Another way to say the paragraph above: autopkgtests for Debian/Kali is really something that runs at scale: it runs often, and for many packages. There's a huge volume of tests running at any time. Which means that these tests must be very reliable (no false positive, no flaky tests), which usually means: only use the local network.

I know it's challenging for network tool to be tested without accessing online resources.

So what I'm trying to say is: I'm not 100% against running E2E tests, with network access, as part of our regression tests. But in practice, experience has shown that we often have to disable those tests, because they will always fail due to network condition (false positive), and therefore block package migrations for no reason. It ends up being more pain than gain, so it doesn't work for us.

What works best for us is: offline tests, unit tests, mocking. Anything that is very reliable and can run at scale.

Hope that clarifies a bit how package testing works in Kali, and to some extent in Debian and other Linux distros.

Hey thanks for the PR but if you are going to submit something, please test it before doing so. We have a PR template that you should also follow, and one of those steps is testing it yourself before submitting. I will be marking this as on hold until you can fill out the template and test this change for anything breaking.

@Marshall-Hallenbeck Sorry I didn't answer that yet, it was the topic of this MR.

I'm not familiar with netexec and I don't have a setup to test this particular change.

I don't think it's a big change, terminaltables3 is said to be a drop-in replacement, so it's more like a dependency bump of terminaltables.

Worth noting: I proposed the same change to another project who noted (rightly so) that terminaltables3 isn't really maintained either, and they consider switching to another thing: BC-SECURITY/Empire#809

With all that said: I completely understand that you don't want to merge this MR, and don't have the time to test it yourself, and that's 100% fine. Don't hesitate to close this MR.

I don't think it's a big change, terminaltables3 is said to be a drop-in replacement, so it's more like a dependency bump of terminaltables.

Famous last words 😂

Worth noting: I proposed the same change to another project who noted (rightly so) that terminaltables3 isn't really maintained either, and they consider switching to another thing: BC-SECURITY/Empire#809

Cool, good to know, thanks. We can check out where terminaltables is used and see if this alternative works for us too. We generally don't want deprecated packages being used either.
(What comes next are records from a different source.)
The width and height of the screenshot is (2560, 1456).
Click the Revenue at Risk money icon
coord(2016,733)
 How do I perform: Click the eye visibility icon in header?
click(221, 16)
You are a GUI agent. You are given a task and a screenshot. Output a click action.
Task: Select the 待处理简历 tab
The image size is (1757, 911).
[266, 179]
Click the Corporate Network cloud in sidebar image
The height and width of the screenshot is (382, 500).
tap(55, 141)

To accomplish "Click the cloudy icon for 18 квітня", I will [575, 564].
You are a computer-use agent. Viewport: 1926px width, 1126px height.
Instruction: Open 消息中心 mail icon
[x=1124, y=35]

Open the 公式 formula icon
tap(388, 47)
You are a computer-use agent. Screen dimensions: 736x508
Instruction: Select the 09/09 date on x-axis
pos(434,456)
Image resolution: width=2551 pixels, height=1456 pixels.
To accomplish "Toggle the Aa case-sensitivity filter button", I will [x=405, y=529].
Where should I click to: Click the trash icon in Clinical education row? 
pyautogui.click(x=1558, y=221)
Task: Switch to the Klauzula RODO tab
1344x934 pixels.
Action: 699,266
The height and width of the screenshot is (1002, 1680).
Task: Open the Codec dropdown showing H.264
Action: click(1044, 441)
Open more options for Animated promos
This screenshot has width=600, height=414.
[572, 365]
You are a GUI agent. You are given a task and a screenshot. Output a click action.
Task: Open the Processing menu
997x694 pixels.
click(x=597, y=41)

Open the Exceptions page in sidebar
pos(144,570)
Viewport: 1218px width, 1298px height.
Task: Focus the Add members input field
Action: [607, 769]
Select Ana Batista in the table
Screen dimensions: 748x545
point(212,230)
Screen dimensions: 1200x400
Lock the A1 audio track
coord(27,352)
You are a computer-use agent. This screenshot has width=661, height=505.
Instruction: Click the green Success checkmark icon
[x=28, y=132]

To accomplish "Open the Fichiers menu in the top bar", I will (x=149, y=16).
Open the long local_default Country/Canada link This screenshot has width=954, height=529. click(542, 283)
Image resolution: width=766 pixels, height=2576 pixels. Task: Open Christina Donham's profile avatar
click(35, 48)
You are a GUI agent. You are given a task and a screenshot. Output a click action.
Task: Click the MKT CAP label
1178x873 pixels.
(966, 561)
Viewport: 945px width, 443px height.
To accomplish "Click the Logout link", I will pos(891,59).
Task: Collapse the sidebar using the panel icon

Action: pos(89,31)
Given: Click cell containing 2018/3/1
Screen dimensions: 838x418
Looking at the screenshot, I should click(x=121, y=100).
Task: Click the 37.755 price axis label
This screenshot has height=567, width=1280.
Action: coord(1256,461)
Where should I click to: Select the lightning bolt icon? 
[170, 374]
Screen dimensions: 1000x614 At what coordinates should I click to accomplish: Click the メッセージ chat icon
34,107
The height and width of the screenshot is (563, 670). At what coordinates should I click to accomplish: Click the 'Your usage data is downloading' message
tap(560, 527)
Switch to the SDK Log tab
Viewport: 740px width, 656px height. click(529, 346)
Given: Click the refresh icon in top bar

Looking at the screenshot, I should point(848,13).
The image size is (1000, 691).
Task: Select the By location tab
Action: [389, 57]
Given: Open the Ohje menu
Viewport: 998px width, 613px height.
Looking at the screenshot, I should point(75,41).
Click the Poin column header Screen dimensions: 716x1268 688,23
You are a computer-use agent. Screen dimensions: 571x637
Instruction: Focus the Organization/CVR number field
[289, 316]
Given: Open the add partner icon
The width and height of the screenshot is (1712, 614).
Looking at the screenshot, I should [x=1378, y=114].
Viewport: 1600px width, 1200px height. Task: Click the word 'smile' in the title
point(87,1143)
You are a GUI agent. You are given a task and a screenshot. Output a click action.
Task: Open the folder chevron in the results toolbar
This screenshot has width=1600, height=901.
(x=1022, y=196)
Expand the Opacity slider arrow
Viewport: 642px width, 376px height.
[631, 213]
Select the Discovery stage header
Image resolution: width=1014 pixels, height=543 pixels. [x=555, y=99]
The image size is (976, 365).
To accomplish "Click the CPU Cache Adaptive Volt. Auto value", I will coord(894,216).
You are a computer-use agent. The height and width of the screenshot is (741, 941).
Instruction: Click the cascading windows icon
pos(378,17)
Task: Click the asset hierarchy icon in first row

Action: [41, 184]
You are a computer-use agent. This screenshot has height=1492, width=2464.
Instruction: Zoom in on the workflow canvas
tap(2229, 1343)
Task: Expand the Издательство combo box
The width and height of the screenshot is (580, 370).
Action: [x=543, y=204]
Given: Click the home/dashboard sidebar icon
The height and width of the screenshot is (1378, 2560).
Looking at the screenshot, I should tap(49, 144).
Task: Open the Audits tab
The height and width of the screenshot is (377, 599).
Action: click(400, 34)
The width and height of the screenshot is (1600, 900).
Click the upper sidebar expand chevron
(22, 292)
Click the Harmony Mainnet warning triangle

So what I'm trying to say is: I'm not 100% against running E2E tests, with network access, as part of our regression tests. But in practice, experience has shown that we often have to disable those tests, because they will always fail due to network condition (false positive), and therefore block package migrations for no reason. It ends up being more pain than gain, so it doesn't work for us.

Thanks for the explanation, that absolutely makes sense! I experience random failures all the time when running the tests due to instable infrastructure. The best solution for future releases is likely that i run the tests once the new version is in kali-dev/experimental (wherever this is staged to) and manually verify that the binary works as intended.

Regarding unit tests: As you have said, covering the real world with unit tests is very hard and since we have concentrated on adding an e2e test suite, our amount of unit tests is very small. @Marshall-Hallenbeck might expand on this in the future, but for now I don't think I will have the time to take care of these. The best solution is likely as said above, I just manually run the e2e tests once the binary is staged into kali-experimental.

With all that said: I completely understand that you don't want to merge this MR, and don't have the time to test it yourself, and that's 100% fine. Don't hesitate to close this MR.

No worries, I will test it as soon as I am available.